L’ICV permet aussi au patient de réunir des pans de souvenirs dans un tout cohérent, même pour ceux qui ont du mal à se rappeler de leur passé.

Au cours d’une séance de thérapie avec l’ICV, le mouvement vers le présent s’effectue par la visualisation, comme si le client revoyait le film de sa vie. Ce film généré par l’imaginaire de la personne, présente une suite de scènes dont plusieurs deviennent reliées d’une certaine façon au problème actuel. En regardant ce film, la personne comprend que le passé a encore un impact sur ses comportements et ses choix actuels.

À chaque répétition, il peut y avoir de nouveaux souvenirs ou différents détails qui émergent spontanément et cela modifie légèrement la façon dont le client perçoit l’histoire de sa vie.

Les techniques d’impact par l’image

Pour continuer dans mon approche intégrative, notamment orientée thérapies brèves et stratégiques, et dans la même logique que les outils thérapeutiques décrits précédemment, les techniques d’impact par l’image sollicitent les différentes mémoires sensorielles et donc les différentes aires cérébrales.

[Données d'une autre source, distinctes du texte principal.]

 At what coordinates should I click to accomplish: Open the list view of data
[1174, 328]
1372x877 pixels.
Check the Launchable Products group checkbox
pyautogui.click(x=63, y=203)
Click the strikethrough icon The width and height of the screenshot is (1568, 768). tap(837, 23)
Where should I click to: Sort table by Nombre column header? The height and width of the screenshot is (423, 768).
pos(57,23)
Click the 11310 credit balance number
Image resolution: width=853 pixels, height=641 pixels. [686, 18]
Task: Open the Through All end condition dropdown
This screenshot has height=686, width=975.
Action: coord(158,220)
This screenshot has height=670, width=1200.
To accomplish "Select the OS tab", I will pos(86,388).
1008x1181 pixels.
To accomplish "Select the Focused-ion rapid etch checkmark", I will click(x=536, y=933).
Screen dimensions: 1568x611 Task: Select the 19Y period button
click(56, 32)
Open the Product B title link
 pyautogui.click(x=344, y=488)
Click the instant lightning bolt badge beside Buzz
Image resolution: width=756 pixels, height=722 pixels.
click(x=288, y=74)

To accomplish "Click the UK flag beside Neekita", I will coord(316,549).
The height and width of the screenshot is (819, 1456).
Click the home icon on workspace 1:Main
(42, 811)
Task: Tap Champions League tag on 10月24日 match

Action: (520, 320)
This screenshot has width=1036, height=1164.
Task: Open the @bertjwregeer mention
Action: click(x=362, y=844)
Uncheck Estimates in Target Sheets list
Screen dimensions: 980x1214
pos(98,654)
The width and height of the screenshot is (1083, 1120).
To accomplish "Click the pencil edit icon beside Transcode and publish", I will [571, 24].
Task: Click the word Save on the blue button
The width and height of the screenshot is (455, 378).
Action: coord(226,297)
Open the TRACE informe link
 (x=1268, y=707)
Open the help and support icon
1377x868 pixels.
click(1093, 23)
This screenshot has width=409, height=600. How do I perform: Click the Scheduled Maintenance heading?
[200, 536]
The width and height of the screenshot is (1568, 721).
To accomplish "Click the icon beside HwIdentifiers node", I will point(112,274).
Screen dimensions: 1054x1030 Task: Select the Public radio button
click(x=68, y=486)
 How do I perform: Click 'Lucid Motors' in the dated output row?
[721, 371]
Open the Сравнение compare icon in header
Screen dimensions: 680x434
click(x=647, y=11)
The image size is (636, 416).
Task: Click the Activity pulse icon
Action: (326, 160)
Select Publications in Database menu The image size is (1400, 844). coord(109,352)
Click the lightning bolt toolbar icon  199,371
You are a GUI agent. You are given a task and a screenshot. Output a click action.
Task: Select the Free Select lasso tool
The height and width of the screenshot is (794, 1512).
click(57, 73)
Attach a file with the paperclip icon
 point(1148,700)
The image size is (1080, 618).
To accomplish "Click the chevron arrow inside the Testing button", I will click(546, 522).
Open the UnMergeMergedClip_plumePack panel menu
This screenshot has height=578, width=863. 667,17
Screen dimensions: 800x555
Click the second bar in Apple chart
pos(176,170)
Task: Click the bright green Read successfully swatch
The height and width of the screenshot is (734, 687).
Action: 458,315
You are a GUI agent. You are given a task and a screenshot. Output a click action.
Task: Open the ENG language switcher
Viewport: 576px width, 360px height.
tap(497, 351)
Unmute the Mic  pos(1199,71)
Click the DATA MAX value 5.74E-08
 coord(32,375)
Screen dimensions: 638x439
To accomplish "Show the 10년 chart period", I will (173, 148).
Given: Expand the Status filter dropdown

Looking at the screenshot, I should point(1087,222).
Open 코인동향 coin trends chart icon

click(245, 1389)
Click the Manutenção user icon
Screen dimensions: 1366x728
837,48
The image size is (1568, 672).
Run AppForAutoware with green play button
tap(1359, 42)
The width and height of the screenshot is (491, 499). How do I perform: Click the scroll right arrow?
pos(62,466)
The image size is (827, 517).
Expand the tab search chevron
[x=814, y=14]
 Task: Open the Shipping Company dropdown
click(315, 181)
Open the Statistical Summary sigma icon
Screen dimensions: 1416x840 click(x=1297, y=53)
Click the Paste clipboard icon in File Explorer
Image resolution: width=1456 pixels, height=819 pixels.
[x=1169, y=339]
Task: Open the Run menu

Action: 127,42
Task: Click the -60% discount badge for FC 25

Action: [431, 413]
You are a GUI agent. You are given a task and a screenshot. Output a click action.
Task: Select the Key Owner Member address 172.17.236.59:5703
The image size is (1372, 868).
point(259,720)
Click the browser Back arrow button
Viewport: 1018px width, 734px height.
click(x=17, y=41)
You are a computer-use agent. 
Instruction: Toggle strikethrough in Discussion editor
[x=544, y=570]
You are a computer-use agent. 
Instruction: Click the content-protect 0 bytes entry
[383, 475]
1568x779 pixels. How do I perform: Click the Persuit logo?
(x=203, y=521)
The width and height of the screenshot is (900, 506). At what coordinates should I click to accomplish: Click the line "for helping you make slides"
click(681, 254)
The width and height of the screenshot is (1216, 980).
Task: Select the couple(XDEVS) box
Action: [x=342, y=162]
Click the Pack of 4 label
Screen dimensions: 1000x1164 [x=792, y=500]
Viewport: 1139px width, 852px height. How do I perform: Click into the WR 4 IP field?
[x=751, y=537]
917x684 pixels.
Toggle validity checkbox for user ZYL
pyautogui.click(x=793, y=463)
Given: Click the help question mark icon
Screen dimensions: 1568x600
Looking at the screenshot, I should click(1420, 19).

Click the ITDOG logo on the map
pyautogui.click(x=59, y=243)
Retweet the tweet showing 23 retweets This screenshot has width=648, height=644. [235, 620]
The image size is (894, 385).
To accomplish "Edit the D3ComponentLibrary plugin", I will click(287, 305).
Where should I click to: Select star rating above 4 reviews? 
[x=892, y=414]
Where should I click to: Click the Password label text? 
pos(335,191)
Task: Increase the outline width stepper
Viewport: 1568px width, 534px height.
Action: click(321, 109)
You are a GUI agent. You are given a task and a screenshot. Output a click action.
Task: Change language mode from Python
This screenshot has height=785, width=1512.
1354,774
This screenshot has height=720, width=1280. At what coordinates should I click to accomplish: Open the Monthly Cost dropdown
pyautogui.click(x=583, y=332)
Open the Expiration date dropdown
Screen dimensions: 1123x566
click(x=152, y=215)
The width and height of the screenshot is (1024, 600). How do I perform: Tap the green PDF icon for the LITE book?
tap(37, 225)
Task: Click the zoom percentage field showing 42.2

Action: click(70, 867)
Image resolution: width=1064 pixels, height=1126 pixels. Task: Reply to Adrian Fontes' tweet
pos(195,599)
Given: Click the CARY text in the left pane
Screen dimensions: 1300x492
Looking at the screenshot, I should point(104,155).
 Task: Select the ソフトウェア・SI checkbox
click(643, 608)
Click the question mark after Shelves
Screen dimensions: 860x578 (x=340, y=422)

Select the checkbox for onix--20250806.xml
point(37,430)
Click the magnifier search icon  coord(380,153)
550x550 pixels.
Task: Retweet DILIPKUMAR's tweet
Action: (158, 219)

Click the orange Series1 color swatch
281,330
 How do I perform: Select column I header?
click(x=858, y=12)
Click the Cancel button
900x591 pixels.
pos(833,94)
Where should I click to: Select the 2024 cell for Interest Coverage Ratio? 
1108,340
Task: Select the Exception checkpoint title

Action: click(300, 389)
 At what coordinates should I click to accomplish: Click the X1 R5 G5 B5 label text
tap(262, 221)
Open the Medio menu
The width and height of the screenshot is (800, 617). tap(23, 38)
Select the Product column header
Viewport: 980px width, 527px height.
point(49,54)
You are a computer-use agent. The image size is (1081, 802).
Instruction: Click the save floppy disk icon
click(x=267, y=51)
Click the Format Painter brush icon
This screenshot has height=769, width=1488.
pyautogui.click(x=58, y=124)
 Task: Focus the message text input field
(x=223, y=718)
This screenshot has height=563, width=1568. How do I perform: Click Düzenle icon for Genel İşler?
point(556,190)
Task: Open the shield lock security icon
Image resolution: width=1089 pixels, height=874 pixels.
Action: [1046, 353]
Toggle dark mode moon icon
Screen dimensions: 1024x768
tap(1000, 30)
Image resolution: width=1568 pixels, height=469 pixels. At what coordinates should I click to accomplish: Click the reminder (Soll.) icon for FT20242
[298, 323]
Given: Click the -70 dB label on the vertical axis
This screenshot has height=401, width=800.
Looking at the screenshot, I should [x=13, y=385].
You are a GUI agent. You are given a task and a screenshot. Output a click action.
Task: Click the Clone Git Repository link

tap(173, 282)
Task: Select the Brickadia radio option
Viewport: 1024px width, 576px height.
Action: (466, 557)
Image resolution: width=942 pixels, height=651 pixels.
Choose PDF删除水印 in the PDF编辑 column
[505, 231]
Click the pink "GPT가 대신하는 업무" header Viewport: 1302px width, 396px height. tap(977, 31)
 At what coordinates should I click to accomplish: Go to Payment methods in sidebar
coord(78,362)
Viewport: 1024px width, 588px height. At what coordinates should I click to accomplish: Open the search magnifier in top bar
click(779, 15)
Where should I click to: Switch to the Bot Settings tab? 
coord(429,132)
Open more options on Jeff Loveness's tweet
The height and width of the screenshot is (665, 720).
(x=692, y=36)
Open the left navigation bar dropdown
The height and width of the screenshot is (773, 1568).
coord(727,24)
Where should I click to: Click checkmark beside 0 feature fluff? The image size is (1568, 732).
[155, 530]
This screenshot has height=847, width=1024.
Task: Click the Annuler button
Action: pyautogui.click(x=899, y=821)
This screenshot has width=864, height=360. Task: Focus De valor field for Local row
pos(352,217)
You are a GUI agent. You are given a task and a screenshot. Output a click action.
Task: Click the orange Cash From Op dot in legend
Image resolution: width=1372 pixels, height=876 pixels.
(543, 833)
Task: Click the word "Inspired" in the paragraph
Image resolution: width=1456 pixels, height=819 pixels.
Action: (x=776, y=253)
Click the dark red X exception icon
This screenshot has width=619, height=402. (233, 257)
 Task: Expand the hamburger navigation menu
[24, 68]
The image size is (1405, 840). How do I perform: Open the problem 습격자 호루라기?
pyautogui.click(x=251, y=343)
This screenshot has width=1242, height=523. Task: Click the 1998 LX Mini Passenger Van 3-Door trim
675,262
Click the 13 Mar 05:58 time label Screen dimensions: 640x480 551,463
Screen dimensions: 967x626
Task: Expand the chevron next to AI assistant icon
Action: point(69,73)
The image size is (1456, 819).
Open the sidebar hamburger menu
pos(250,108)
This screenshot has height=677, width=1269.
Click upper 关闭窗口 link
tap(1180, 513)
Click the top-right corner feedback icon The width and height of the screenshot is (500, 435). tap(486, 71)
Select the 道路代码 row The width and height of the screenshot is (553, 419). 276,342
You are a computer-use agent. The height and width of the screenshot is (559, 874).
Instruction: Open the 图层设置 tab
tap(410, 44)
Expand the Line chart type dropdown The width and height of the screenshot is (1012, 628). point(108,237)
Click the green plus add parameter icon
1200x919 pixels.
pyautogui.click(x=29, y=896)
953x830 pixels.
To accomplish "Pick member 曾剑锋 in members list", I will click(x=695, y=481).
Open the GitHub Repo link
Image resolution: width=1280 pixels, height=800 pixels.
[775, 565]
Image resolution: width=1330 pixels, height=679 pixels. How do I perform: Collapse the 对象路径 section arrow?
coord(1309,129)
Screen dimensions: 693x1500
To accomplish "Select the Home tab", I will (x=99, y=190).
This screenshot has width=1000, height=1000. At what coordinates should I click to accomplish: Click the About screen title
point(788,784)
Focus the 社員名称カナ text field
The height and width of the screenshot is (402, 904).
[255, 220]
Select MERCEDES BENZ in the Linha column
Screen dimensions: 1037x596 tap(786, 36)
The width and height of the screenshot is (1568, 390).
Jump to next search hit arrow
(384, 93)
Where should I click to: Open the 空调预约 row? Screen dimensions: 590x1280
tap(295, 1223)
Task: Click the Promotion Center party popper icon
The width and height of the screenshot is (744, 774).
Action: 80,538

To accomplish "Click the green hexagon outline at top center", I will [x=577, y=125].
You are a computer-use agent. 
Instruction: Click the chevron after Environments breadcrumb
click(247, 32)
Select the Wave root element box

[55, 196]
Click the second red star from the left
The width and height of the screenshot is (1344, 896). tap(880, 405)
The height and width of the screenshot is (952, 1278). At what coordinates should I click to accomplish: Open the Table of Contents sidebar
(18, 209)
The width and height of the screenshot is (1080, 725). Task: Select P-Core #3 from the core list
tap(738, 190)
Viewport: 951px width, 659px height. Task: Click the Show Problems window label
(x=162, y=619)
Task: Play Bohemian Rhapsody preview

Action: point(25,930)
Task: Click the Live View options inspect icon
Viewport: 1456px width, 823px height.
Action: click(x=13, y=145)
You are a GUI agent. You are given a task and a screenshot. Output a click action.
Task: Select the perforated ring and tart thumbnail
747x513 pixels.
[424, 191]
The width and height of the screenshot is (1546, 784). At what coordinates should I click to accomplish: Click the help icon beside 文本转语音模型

Contrairement à une psychothérapie conventionnelle où seul le langage est utilisé, il s’agit ici et par l’image de réveiller ces évocations multisensorielles (les 5 sens), de les réunir pour permettre aux circuits spécifiques de « s’activer » et d’apparaître à notre esprit.
Lorsqu’on utilise de l’information visuelle pour stimuler le cerveau, en plus du langage verbal, nous impliquons une plus grande partie de la géographie neuronale.
Cf Danie Beaulieu dans son ouvrage Technique d’impact pour grandir : « C’est la différence entre construire une maison seule et s’y mettre à plusieurs ».
La stimulation visuelle fait partie du fonctionnement naturel du cerveau. Ce dernier est une réelle « machine à fabriquer des images », comme nous le prouve les études en neuroscience.
Ce mode sensoriel qu’est la vue, possède à elle-seule la capacité d’emmagasiner une quantité innombrable de données qu’il serait impossible de décrire avec le simple langage des mots. Par exemple, dans l’image d’un visage d’une personne nous captons et mémorisons toutes sortes d’informations : son trait, son âge, son expérience de vie, sa personnalité, son humeur, son lien avec nous…
La vue offre aussi une augmentation de nos capacités mnésiques (exemple les outils mnémotechniques).

Comme l’explique Danie Beaulieu : « Pour retrouver l’accès à nos voies souterraines, l’incorporation de stimulis visuels constitue une puissance souvent redoutable puisque, malgré nos objections conscientes, les images mettent en ébullition des cellules porteuses de différentes dimensions de nos expériences passées ». Par les métaphores et ces stimulis visuels en thérapie, c’est non seulement la personne dans sa globalité qui est impliquée, mais elle permet aussi un travail de transformation et l’inscription de nouvelles données plus solidement ancrées.